Agencias

Washington.- “Estados Unidos ha vuelto”, aseveró el presidente Joe Biden a su llegada al Reino Unido, primera etapa de una gira europea en que debe anunciar que su país donará 500 millones de vacunas Pfizer contra el Covid-19 a otras naciones.

“Vamos a dejar claro que Estados Unidos ha vuelto y que las democracias del mundo están unidas para afrontar los retos más difíciles”, afirmó en un discurso ante tropas estadounidenses estacionadas en la base aérea británica de Mildenhall, donde poco antes había aterrizado el avión presidencial Air Force One procedente de Washington.
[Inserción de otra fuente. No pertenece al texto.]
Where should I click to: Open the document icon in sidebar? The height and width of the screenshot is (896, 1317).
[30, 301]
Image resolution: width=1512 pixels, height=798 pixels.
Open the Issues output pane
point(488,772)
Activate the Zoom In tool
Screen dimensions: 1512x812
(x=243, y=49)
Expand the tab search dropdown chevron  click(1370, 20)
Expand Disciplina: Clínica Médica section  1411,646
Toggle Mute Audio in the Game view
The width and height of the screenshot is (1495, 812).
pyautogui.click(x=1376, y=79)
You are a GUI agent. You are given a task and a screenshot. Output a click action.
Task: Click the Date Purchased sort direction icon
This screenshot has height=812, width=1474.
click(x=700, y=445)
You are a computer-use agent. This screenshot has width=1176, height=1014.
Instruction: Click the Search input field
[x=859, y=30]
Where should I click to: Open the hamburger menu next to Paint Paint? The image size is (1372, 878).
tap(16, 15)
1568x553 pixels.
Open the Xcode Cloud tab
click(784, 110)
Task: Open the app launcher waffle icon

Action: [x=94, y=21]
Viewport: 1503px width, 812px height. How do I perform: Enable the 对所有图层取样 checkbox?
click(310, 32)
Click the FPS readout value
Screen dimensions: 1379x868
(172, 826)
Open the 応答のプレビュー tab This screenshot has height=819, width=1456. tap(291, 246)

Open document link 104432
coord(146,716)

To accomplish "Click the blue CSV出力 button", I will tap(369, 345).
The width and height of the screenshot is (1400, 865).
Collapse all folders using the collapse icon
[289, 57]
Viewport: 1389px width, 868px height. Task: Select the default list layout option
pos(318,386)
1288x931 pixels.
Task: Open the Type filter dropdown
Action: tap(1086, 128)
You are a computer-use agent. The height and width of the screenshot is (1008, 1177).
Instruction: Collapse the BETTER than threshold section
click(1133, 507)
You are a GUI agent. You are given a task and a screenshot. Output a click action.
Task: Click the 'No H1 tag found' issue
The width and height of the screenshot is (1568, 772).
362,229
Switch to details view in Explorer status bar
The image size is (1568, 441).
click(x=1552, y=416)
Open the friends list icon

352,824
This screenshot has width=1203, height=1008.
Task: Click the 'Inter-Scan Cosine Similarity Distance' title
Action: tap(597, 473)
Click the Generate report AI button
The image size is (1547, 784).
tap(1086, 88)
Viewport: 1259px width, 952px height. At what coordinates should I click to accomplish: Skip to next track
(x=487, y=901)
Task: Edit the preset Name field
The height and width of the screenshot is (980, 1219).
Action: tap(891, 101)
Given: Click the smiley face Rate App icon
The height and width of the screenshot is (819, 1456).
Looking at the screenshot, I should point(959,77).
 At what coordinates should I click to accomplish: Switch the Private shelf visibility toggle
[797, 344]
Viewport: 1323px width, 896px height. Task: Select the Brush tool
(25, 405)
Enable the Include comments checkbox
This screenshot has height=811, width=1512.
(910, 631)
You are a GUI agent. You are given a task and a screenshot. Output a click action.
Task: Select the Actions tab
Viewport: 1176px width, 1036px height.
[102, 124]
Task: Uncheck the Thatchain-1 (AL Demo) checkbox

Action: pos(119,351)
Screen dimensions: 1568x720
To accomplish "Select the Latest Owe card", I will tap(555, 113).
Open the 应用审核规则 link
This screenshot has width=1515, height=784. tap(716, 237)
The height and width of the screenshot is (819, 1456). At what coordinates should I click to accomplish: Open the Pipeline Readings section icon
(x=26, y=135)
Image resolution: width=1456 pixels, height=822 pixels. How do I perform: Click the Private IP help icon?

Haciendo una firme defensa de la democracia frente a la autocracia, y un llamamiento al consenso y la colaboración, afirmó estar “comprometido a liderar con fuerza, a defender nuestros valores y a cumplir con nuestra gente”.

Y advirtió a Rusia que aunque Estados Unidos no busca el conflicto, responderá con firmeza contra cualquier tipo de ataque.

En el punto culminante de este primer viaje, Biden prevé reunirse con el presidente ruso Vladimir Putin el miércoles en Ginebra.

Pero antes mantendrá un encuentro bilateral hoy con el primer ministro británico, Boris Johnson.

Los dos dirigentes prevén acordar en su primera reunión una nueva ‘Carta del Atlántico’, siguiendo el modelo de la firmada por sus predecesores Roosevelt y Churchill, teniendo en cuenta la amenaza de ciberataques y el calentamiento global, dijo Downing Street.

Luego participará de viernes a domingo en la cumbre del G7 en Cornualles, en el suroeste de Inglaterra, donde el cambio climático y la pandemia de Covid-19 serán algunas de las prioridades.

Según informaron ayer el ‘New York Times’ y el ‘Washington Post’, Biden anunciará allí que Estados Unidos comprará 500 millones de dosis de la vacuna contra el Covid-19 de Pfizer/BioNTech para entregarlas a otros países. Muy criticada por su retraso en compartir sus vacunas con el resto del mundo, la Casa Blanca intenta ahora tomar la delantera.

“Estados Unidos se ha comprometido a trabajar en la inmunización internacional con el mismo sentido de urgencia que hemos mostrado en casa”, dijo Biden antes de partir de Washington.

La reina Isabel y Putin

Tras el G7, Biden será recibido el domingo por la reina Isabel II en el castillo de Windsor.

El inquilino de la Casa Blanca irá después a Bruselas y mantendrá numerosos encuentros bilaterales.

“Mi viaje a Europa es una oportunidad para que Estados Unidos movilice a las democracias del mundo”, aseguró el hombre que desde su llegada al poder insiste en su deseo de implicarse plenamente en los asuntos mundiales.

El objetivo del viaje es “dejar en claro a Putin y China que Europa y Estados Unidos son estrechos” aliados, aseguró el mandatario, de 78 años, sobre este exigente viaje de ocho días. Con asuntos como Ucrania, Bielorrusia, el destino del opositor ruso encarcelado Alexéi Navalni y los ciberataques, los debates se prevén duros y difíciles.